The ambulance ride to Stanford was tough on Jillian. I was
happy to see her fall asleep 30 minutes into the ride. She slept most of the
time which allowed me to soak in the news that were given to us. We arrived at
Stanford to Lucile Packard Children’s Hospital around 4 a.m. Jillian and I were
both exhausted and she was traumatized from getting poked 6 times from the
nurses back in the ER. We got to our room which would soon become home to us
(Jillian now refers to this room as going back home, which is a bit heart
breaking but I’m glad she is finally comfortable here) We proceeded to do more
test such as blood tests for her blood count and genetic testing to see if she
was at risk for any other chromosome issues (more to come) She also needed to
get a spinal tap and her bone marrow tested to see if the Leukemia cells were
in her spine or her brain, this test would also determine which kind of Leukemia
she had and whether it was low risk or high risk. For this procedure she needed
to be put under anesthesia. You can imagine how scared we were to think she
would be receiving a minor surgery. Since they were going to be pulling out
spinal fluid from her they also do a give her small amount of chemo during this
procedure. This chemo is just a safety precaution just in case there were
Leukemia cells in her spine; they wanted to make sure to treat it so they didn’t
have to go back in. Here is Jillian just before her procedure, acting silly
posing with a strawberry in her mouth:
Jillian rocked the procedure; she came out really groggy but
woke up great and shortly after was happy. During the treatment they put in a
line called a PICC line, the line goes all the way up from her arm down to the
top of her heart. This is where all her blood is drawn from and where medicine
can be administered. Which means NO MORE POKEYS!! Which is so very exciting for
Daniel and I since the worst part of this experience so far was seeing how
scared and how much pain she was in when they needed to put in IVs and I swear
she got every nurse that had no clue how to hit a vein. Here is Jilly coming out
of anesthesia
The results that we got back from these tests were amazing!
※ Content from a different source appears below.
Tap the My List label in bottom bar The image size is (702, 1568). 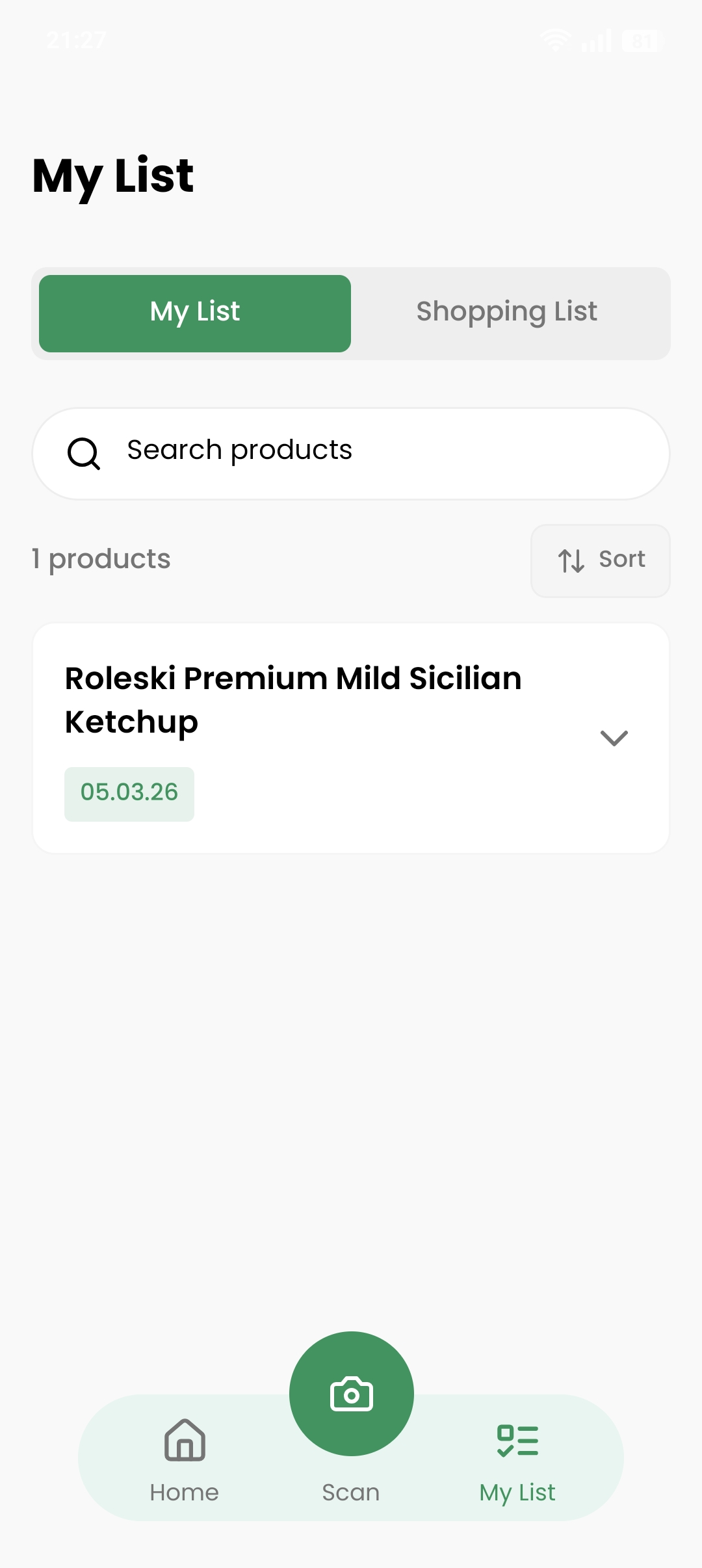point(517,1493)
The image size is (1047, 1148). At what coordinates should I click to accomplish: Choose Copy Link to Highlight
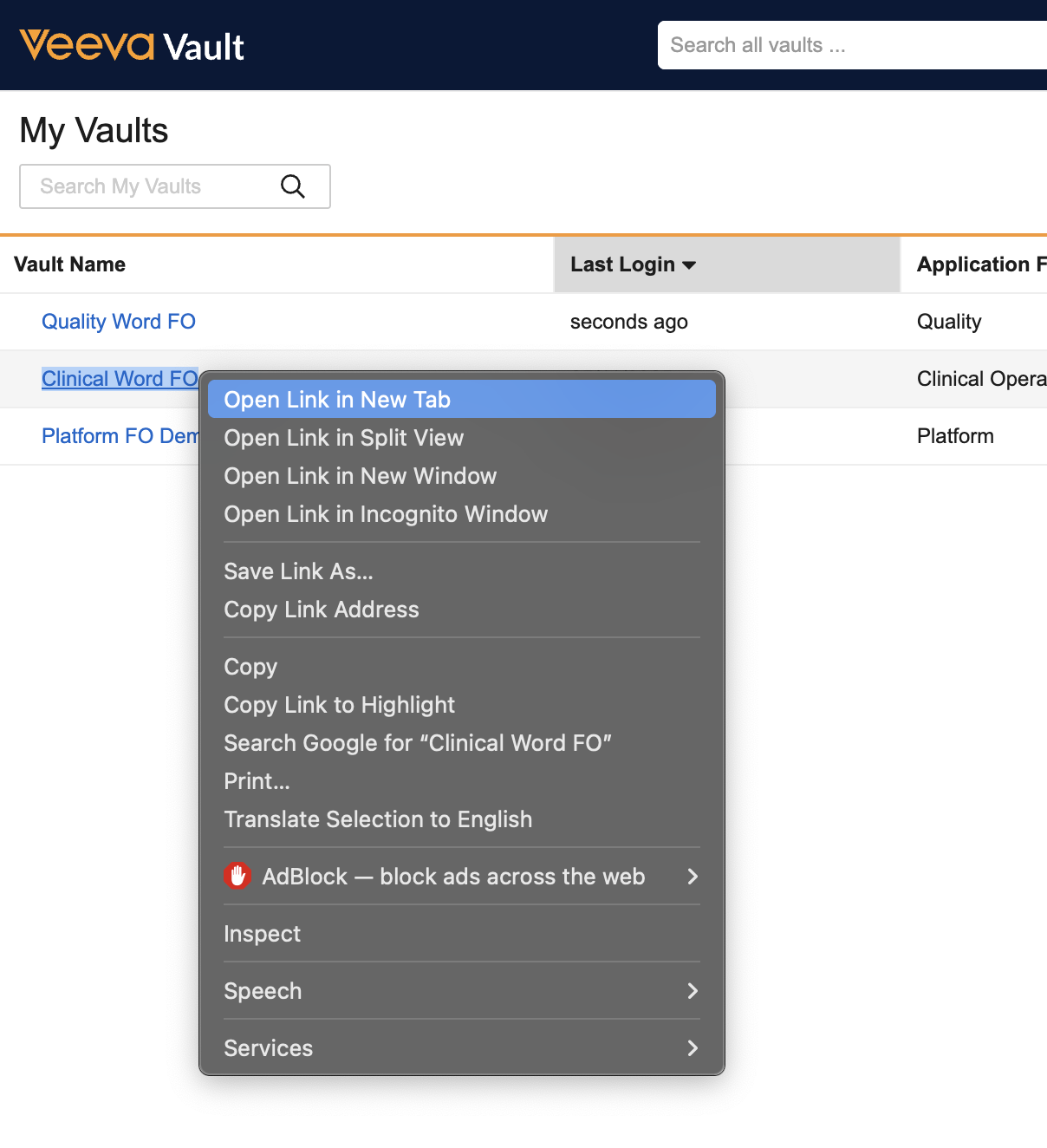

Jillian had no Leukemia cells in her spinal fluid or her brain! The doctors
also told us that Jillian had the most common form of Leukemia called Acute Lymphoblastic Leukemia. From all the research that I
had done, if you wanted your child to have Leukemia this was the one! It is the
most common form of Leukemia in children and the survival rates are 92%-95%. We
were so lucky that Jillian was now diagnosed with ALL and was standard risk.
She was going to fly through chemo and be out of the hospital by Christmas! Little
did we know…..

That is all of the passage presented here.